Resveratrol attenuates cyclophosphamide-induced hepatic apoptosis in association with the inhibition of oxidative stress and inflammation in a rat model of acute liver injury.

Abstract

Cyclophosphamide (CP) is an alkylating chemotherapy agent that induces liver toxicity by cross-linking DNA, causing cell apoptosis. While CP is effective in cancer treatment, its side effects on the liver are significant. Recent studies have indicated that antioxidants, such as resveratrol, may reduce these toxic effects. In this study, we aimed to investigate the role of resveratrol in mitigating CP-induced hepatic apoptosis, oxidative stress, and inflammation in rats.

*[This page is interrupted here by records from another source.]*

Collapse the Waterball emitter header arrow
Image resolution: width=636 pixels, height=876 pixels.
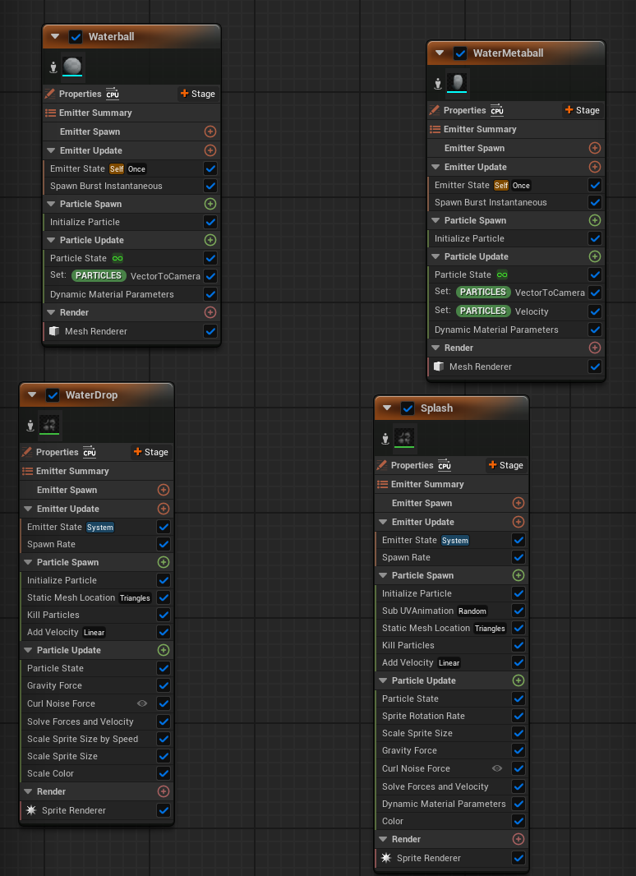pyautogui.click(x=55, y=37)
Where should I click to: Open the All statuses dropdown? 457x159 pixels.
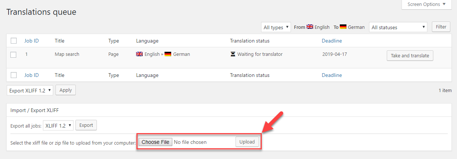point(398,27)
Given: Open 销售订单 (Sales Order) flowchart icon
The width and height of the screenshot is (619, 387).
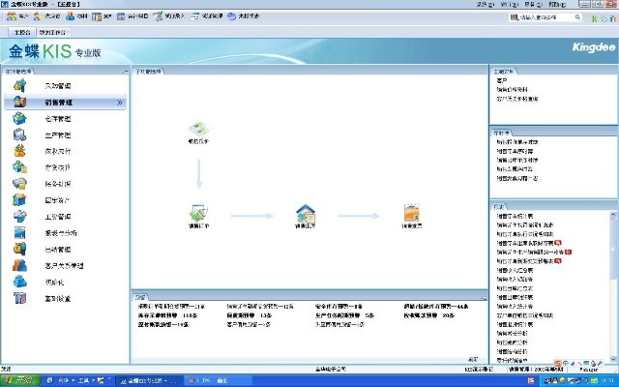Looking at the screenshot, I should (x=198, y=213).
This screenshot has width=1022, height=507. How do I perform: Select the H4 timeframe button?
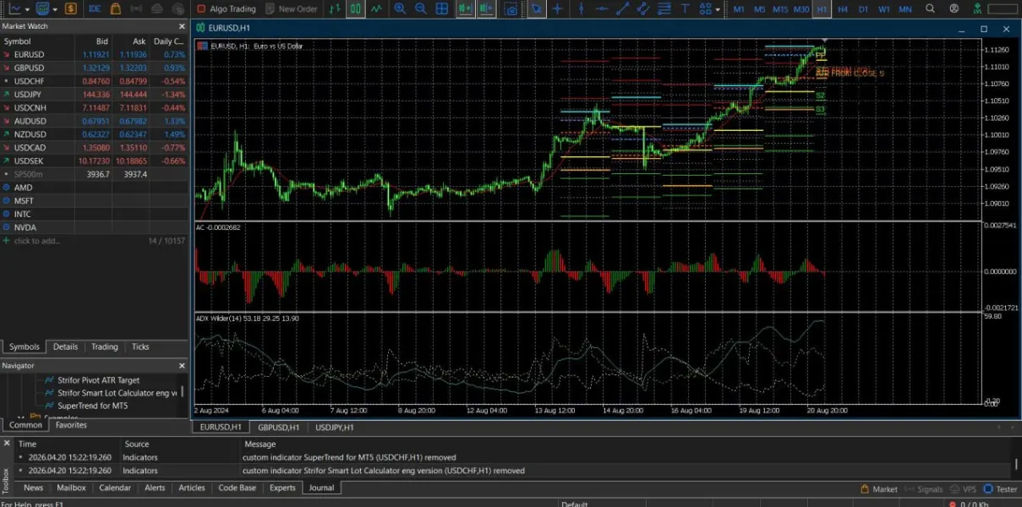tap(843, 8)
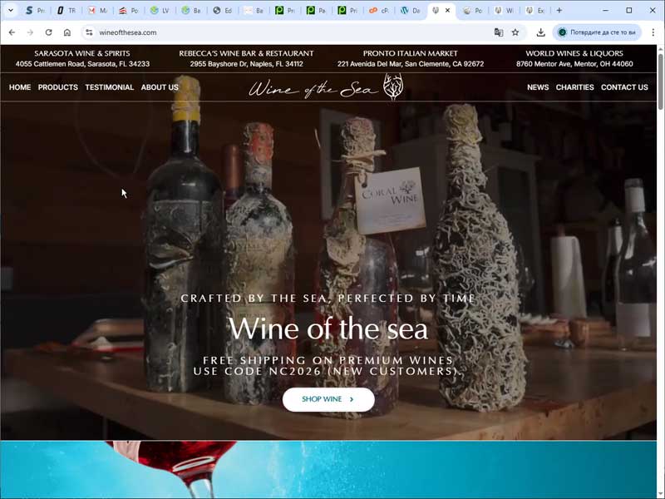Go to the browser home page icon
Image resolution: width=665 pixels, height=499 pixels.
pyautogui.click(x=67, y=32)
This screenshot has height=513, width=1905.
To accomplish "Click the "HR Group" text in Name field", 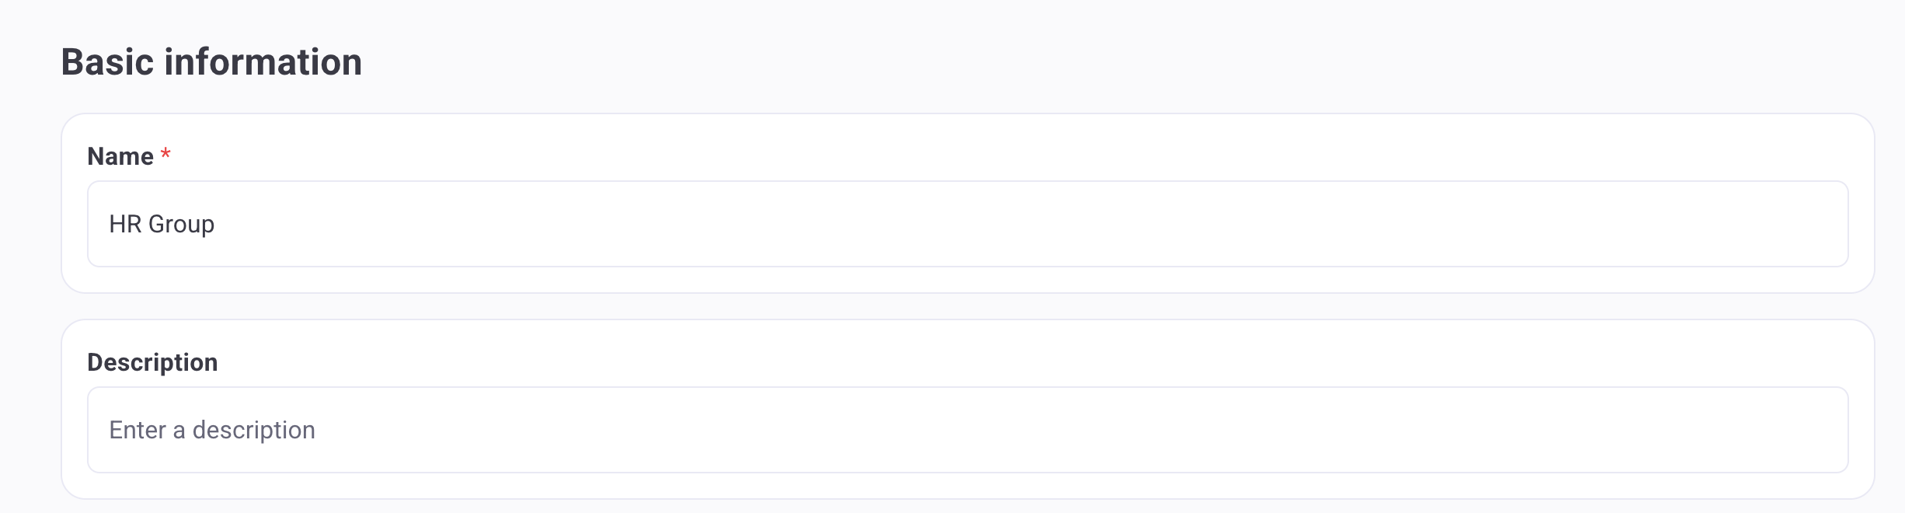I will tap(162, 224).
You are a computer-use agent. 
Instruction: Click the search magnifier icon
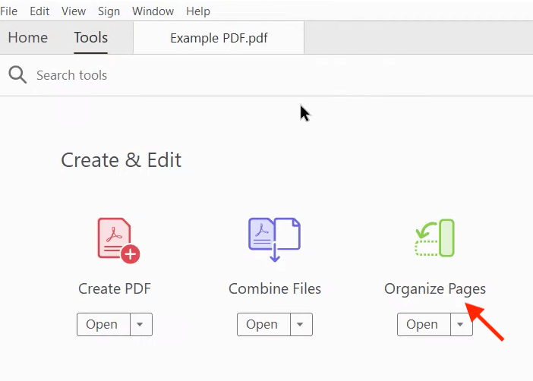17,75
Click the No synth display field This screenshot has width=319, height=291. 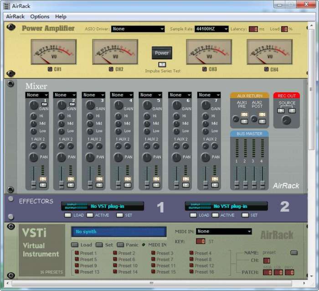pyautogui.click(x=118, y=232)
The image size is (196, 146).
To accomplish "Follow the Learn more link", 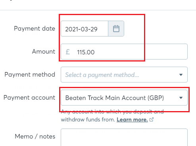I will point(132,119).
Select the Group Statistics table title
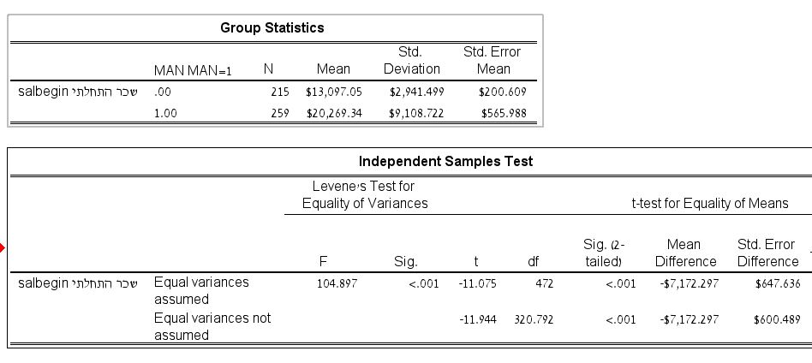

Twenty male mature Sprague-Dawley rats were divided into 4 groups of equal size: control group, Resveratrol group which received resveratrol (20 mg/kg) for 15 consecutive days, CP group which received CP as a single dose (150 mg/kg) on day 16, and CP+Resveratrol group which was similar of the resveratrol and CP groups. Tissue samples were obtained for the histological, immunohistochemical, biochemical, and molecular evaluations. Findings showed that treatment with CP significantly decreased the total liver volume, numerical density of hepatocytes, length density of sinusoidals, and concentrations of antioxidative biomarkers (GSH and SOD). However, the CP+Resveratrol group exhibited notably greater values in these parameters compared to the CP group. Additionally, CP treatment resulted in a significant increase in serum levels of AST and ALT, higher numerical density of Kupffer cells, increased densities of apoptotic cells (increased Bax and caspase-3, and decreased Bcl-2 expression levels), elevated levels of MDA, and upregulated inflammatory genes (IL-1β and TNF-α). In contrast, co-treatment with resveratrol significantly reduced these parameters, suggesting its protective effects against CP-induced liver toxicity. We conclude that giving resveratrol can attenuate apoptosis, oxidative stress, inflammation, and histological alterations in the liver induced by CP toxicity.